Task goal
Given the listing below, write out exactly the lines starting with the line that has "Task: Select the Goal Fest profile chip" and going on through the line that has "Task: Expand chevron after Wolcen in path", both kept.

Provided entries
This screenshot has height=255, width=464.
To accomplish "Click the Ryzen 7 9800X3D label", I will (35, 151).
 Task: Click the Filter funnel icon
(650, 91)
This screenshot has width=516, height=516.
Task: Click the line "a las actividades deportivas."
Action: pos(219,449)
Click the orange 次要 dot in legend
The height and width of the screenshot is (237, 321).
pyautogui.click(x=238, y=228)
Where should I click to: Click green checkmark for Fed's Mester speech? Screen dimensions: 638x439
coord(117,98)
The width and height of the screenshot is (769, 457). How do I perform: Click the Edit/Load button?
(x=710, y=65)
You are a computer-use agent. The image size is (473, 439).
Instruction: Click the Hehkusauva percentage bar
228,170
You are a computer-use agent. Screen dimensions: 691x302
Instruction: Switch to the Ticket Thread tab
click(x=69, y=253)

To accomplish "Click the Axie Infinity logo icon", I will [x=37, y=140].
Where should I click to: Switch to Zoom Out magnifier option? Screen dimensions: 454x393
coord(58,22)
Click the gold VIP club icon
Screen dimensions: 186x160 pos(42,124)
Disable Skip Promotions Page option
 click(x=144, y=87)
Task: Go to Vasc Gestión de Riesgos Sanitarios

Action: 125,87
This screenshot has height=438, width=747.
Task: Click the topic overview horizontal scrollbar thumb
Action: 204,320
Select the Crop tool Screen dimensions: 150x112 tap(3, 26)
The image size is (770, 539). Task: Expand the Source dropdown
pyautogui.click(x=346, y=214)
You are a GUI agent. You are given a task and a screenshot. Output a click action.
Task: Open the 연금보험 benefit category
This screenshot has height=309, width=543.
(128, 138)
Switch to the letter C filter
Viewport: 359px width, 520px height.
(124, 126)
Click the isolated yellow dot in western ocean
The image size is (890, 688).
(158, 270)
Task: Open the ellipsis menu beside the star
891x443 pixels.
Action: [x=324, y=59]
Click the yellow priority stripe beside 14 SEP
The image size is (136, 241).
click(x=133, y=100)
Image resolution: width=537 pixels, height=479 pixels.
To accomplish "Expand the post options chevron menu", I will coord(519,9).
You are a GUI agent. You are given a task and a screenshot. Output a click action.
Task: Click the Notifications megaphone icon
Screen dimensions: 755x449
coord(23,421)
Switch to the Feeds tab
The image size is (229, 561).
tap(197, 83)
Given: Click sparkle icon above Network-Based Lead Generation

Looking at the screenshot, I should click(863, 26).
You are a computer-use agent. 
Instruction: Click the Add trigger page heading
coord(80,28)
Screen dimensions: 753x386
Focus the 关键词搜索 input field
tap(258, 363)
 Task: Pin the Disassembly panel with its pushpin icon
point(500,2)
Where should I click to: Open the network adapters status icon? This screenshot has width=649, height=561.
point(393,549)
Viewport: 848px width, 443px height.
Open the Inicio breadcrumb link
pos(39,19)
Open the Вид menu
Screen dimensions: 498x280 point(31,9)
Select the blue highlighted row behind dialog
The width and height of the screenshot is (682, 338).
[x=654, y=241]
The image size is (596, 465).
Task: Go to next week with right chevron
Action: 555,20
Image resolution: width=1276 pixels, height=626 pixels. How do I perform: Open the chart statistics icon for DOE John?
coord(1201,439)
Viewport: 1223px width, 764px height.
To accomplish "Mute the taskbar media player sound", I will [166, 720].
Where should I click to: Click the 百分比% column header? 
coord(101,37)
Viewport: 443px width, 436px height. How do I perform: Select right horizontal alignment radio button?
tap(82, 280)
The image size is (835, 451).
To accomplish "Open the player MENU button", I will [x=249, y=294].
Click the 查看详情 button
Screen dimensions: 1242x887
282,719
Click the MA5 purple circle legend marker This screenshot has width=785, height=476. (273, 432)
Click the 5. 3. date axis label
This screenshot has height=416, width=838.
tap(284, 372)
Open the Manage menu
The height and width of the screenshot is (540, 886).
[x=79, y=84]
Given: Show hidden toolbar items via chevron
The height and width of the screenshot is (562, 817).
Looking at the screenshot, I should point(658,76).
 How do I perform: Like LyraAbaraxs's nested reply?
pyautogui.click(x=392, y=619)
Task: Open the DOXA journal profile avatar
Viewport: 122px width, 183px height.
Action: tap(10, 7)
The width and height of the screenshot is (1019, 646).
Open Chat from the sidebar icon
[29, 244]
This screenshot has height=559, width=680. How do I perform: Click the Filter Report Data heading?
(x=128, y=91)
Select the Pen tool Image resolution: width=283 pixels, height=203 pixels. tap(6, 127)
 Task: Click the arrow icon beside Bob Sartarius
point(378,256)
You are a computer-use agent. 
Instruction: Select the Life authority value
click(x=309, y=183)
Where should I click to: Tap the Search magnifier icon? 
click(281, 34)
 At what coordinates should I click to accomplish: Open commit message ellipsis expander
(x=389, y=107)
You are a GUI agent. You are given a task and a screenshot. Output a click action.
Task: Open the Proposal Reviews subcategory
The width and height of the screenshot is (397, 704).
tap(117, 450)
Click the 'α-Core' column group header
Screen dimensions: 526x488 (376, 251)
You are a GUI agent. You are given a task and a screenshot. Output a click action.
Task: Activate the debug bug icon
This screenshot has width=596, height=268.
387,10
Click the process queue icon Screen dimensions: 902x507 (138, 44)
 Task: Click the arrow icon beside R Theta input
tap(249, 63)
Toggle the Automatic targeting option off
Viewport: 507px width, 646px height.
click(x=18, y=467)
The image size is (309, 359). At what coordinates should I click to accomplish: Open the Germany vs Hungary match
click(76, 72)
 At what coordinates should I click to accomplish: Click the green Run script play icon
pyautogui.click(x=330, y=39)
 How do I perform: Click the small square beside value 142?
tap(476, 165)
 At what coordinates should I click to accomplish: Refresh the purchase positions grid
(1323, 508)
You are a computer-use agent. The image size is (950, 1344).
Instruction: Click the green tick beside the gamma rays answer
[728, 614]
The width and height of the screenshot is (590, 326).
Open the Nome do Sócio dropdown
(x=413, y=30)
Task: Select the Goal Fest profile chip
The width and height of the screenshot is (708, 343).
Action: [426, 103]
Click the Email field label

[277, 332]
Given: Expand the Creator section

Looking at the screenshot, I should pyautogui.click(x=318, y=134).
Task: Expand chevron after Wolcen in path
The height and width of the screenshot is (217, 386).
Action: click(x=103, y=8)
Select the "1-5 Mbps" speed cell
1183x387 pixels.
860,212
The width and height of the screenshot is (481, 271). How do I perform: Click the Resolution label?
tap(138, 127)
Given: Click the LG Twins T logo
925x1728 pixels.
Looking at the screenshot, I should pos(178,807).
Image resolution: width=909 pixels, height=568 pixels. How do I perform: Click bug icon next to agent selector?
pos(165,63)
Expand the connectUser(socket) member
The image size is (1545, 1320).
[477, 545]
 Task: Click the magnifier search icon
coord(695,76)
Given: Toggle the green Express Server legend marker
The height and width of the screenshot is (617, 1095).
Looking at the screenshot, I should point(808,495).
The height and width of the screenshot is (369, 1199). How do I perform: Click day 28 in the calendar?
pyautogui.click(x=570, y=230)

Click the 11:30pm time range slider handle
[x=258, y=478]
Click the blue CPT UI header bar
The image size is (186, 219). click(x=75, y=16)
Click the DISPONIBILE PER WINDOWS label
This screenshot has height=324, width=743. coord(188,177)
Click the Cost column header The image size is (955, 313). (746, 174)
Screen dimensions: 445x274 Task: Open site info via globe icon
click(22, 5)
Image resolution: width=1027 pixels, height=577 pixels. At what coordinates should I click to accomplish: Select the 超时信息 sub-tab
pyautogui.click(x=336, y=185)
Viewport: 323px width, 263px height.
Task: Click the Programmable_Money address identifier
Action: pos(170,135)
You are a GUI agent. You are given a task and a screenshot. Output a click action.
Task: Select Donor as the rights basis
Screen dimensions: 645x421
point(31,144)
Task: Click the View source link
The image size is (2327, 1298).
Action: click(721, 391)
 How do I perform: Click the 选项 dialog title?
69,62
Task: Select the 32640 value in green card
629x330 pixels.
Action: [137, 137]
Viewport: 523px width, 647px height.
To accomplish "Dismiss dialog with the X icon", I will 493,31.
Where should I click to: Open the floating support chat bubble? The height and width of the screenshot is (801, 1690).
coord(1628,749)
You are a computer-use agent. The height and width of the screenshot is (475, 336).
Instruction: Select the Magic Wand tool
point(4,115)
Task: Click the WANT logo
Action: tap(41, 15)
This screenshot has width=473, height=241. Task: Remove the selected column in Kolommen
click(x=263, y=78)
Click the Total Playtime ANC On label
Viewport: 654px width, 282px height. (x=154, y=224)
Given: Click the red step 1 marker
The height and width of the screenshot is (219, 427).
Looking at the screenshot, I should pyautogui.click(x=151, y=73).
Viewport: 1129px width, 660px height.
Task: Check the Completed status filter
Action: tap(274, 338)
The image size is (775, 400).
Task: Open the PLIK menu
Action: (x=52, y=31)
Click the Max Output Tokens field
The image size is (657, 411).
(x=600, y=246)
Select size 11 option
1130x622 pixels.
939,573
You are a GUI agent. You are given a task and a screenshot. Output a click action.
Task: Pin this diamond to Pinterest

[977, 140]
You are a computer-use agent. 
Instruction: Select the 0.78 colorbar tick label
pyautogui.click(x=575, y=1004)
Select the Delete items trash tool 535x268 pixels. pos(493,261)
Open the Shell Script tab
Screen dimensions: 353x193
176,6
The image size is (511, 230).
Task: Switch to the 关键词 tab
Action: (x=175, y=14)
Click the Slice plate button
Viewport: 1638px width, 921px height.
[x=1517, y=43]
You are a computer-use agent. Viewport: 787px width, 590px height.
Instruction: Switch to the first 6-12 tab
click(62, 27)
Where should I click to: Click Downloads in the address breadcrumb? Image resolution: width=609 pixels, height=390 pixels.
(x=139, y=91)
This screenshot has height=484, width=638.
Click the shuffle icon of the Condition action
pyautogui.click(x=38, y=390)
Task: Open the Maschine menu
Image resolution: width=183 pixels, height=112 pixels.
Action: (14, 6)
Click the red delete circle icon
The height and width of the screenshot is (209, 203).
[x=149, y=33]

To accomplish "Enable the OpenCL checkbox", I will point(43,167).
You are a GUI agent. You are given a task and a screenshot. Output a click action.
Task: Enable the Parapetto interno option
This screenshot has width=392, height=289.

Exercise output
Task: Select the Goal Fest profile chip
The width and height of the screenshot is (708, 343).
Action: [426, 103]
Click the Email field label

[277, 332]
Given: Expand the Creator section

Looking at the screenshot, I should pyautogui.click(x=318, y=134).
Task: Expand chevron after Wolcen in path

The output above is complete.